From the point of view of the author of a traditional document, an important feature of computer systems based on logical-structure-oriented editing of paper documents is that the author is freed to concentrate on the content of the document and not forced also to consider its presentation [36]. The advantages of structure can be carried further, especially in technically-oriented documents. Grammatically-constrained definitions of the interrelationships among logical document components have been standardized in ISO's SGML [28] and ODA [27] international standards. Such grammatically constrained representations provide the means for guaranteeing that the document's structure corresponds, for example, to a corporate style, aids in the maintenance of the document, and provides the leverage needed to be able to develop applications that can automatically reuse the document's contents, for example transformation between publication styles or conversion of form to permit inclusion of portions within an electronic database. Such representations also provide the basis for considering issues of document interchange--for example converting the document's specification from one markup language to another [30].

Providing analogous structuring mechanisms in the digital library is required if it is important to maintain a consistency among the individual components of the collection. However, the digital library presents situations and opportunities not encountered in the static cases that have preceded it. For example, it may be desirable to structure not only the component parts of a document but also to structure the interrelationships among those parts. In addition a wide range of media will be represented in the digital library, and consequently structuring techniques will need to be developed and extended to represent this wider variety of objects.

Because of the wider variety of object types, it is sensible to reexamine the characteristics of the structures to be used in the digital library. The traditional document discussed above primarily rely on what is known as the logical structure of the information space--an encoding of the standard organization of technical papers and books. While the content relationships frequently reflect the logical structural relations, as they correspond to the accepted presentation of information, one may also find inconsistencies. Additionally, logical relationships may not be the most natural way to define and access other kinds of media (for example graphical or aural).

The characteristics of interactive access to the collection are also an important consideration. Indeed, it may be desirable to separately describe different browsing interfaces for use by different categories of patrons of the digital library. The structuring of process in addition to the structuring of content is a unique requirement imposed by the interactive nature of the media in the digital library.

1. Section 1's title

Section 1 text.

* list element 1

* list element 2

More section 1 text.

1.1 Subsection 1.1's title

Subsection 1.1's text

Figure 1. A small sample document fragment (from [13]).

2. Logical structure

In earlier reports [11,12], I have discussed the characteristics of logical structures in paper-based document markup languages, the interactions between those structural characteristics and the characteristics of interactive implementation, and have developed a taxonomy for those structures [13]. Coombs, Renear, and DeRose [7] have also presented a high-level defense of the benefits of logical structure based representations. Goldfarb [22,23,26] and Reid [34,35,36,37] are generally credited for origination and popularization of this approach, which also goes under the name generic markup. The documents described in this manner are generally known as structured documents [2,14].

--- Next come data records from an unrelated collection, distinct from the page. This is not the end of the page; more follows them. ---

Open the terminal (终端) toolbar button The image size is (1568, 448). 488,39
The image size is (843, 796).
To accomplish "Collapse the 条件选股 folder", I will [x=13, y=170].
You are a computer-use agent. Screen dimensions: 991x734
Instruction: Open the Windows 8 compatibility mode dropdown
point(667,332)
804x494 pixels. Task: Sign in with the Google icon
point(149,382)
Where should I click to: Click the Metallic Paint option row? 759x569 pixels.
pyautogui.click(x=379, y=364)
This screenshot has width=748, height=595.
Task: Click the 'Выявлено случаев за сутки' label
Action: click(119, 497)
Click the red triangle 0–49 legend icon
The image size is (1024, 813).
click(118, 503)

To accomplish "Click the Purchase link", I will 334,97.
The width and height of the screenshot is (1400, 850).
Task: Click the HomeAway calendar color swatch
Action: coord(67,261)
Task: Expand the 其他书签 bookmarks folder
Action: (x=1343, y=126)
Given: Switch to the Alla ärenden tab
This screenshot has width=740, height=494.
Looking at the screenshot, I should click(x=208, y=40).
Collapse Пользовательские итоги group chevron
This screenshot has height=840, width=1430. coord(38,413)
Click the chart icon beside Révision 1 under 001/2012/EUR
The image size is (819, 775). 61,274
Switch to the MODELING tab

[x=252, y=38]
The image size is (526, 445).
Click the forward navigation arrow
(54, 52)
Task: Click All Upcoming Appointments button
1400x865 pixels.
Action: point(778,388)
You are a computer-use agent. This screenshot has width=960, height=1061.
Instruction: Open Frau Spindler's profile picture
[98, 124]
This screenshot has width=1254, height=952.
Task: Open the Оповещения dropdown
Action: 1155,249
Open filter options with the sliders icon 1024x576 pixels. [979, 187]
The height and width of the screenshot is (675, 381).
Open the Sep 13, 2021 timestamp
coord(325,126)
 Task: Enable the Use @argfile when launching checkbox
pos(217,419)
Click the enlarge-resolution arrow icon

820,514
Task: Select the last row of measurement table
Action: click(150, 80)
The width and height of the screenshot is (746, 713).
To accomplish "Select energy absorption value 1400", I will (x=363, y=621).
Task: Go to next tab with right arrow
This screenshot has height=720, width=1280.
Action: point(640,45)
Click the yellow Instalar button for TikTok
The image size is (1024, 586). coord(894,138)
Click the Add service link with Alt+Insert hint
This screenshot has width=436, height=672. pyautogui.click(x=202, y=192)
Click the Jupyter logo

An important characteristic of systems based on generic markup is an emphasis on a separation of concerns. Generally two roles are involved in creation of a document: specification of its content and specification of its appearance. The task of content specification is the job of an author while the task of appearance specification is the job of a style designer. In many cases a single person may occupy both roles, but frequently leverage can be gained by separating the tasks as the skills needed are different. Indeed, the Scribe system provides separate languages, specialized for use by author and by style designer.

The specification of documents using generic coding is often perceived initially by authors as more difficult because it seems "less direct," as it seems to contradict the concept of "direct manipulation" [40]. In general, the more complex the relationships among the components of the document and the more strongly constrained those relationships, the more challenging the task of the system's designer becomes to produce a straightforward-seeming authoring user interface [9,10]. On the other hand, a less-complex, relatively unconstrained representation makes it difficult to develop applications that can reuse the document instance specifications effectively and makes it increasingly possible that a document can violate an externally-defined style that is supposed to be followed.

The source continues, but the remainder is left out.